BRICIOLE di PAROLA...nell'omelia
24° Domenica A – 17/09/2023
Matteo 18, 21–35
Perdonare significa ridare vita. Lo dice la parabola che abbiamo ascoltato. Quel povero uomo indebitato con il suo padrone aveva finito di vivere, era alla morte, lui e i suoi cari. Il perdono, anzi il condono, lo ha fatto rivivere. Ma il perdono non ridà la vita solo a chi sarebbe giustamente da condannare, la vita è restituita anche a chi concede il perdono. Il rancore e la vendetta, che noi a volte confondiamo con la giustizia, portano su vie di morte le nostre relazioni, ci svuotano e ci inaridiscono.

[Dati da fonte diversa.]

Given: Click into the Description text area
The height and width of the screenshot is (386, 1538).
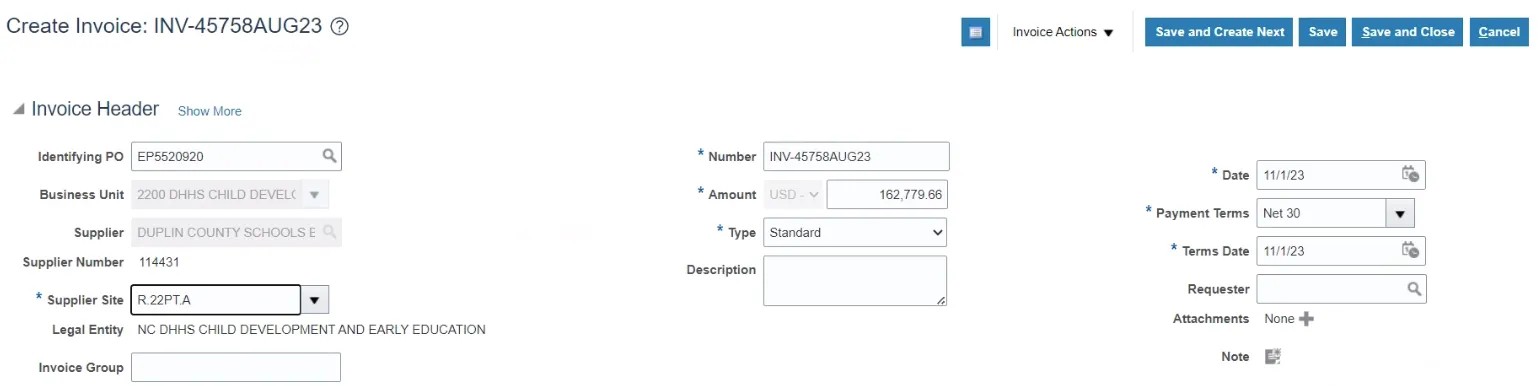Looking at the screenshot, I should click(x=854, y=281).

Le relazioni interpersonali muoiono invece quando non ci si perdona più.
Pietro vorrebbe capire quando il perdono è definitivamente compiuto. Invece non è mai finito. Altro che fino a sette volte! Il perdono, per Pietro, deve avere un limite, ci deve essere un punto in cui le cose sono chiare. Ma Gesù insegna a Pietro che il perdono, come ogni altra cosa nella vita, è un cammino, un percorso, non è mai finito. Non solo perché chi ho perdonato me ne può fare ancora, ma semplicemente perché il ricordo di quello che ho passato può risvegliare in me risentimenti o voglia di giustizia. E quindi ogni volta che mi viene in mente, io sono chiamato ad un atto di perdono. Questo significa fino a settanta volte sette…Vuol dire senza compiersi mai definitivamente. Come non si può smettere di respirare per vivere, così non si può smettere di perdonare. E’ vero. La nostra la coscienza vuole sentirsi a posto, concediamo una misura di perdono che ci permetta di sentirci giusti. Ad un certo punto vorrebbe dire: «Basta! Ho fatto quello che dovevo fare!». Gesù insegna invece che il perdono non ha misura, proprio perché non c’è un momento in cui smettiamo di avere bisogno di perdonarci reciprocamente.
Ma noi siamo chiamati a rinnovarlo continuamente con atti di amore che appunto sono dati “per dono”, come lo è la generosità “per dono”, la pazienza “per dono”, e così via. Mai perché tocca, o per convenienza, o per dovere, o per educazione, tanto meno per interesse. Ma tutto “per dono”.
Questo cammino, questa continuità di “perdono” da dare ha un fondamento. Consiste allora nella gratitudine per il perdono ricevuto, come rimprovera aspramente il padrone al servo che non ha imparato la lezione. Riesce a perdonare solo chi si rende conto che siamo sempre in debito, che siamo sempre perdonati.
Andando alla parola della scorsa domenica, quella relativa alla correzione fraterna, dobbiamo prender atto che a volte non ha effetto, ed è cosa saggia e rispettosa della libertà di chi non vuole essere aiutato, prendere le distanze e lasciarlo andare per la sua strada. Questo però non significa negargli il perdono, anzi, custodirlo nel cuore per offrirlo qualora capitasse l’occasione di esternarlo, sia che venisse o non richiesto.
Ricordati che anche tu sei continuamente perdonato, e ne avrai beneficio ogni volta che con umiltà ti accosterai a Dio. Se non lo fai , come potrai imparare l’amore di cui il perdono è la fibra più vera e vitale?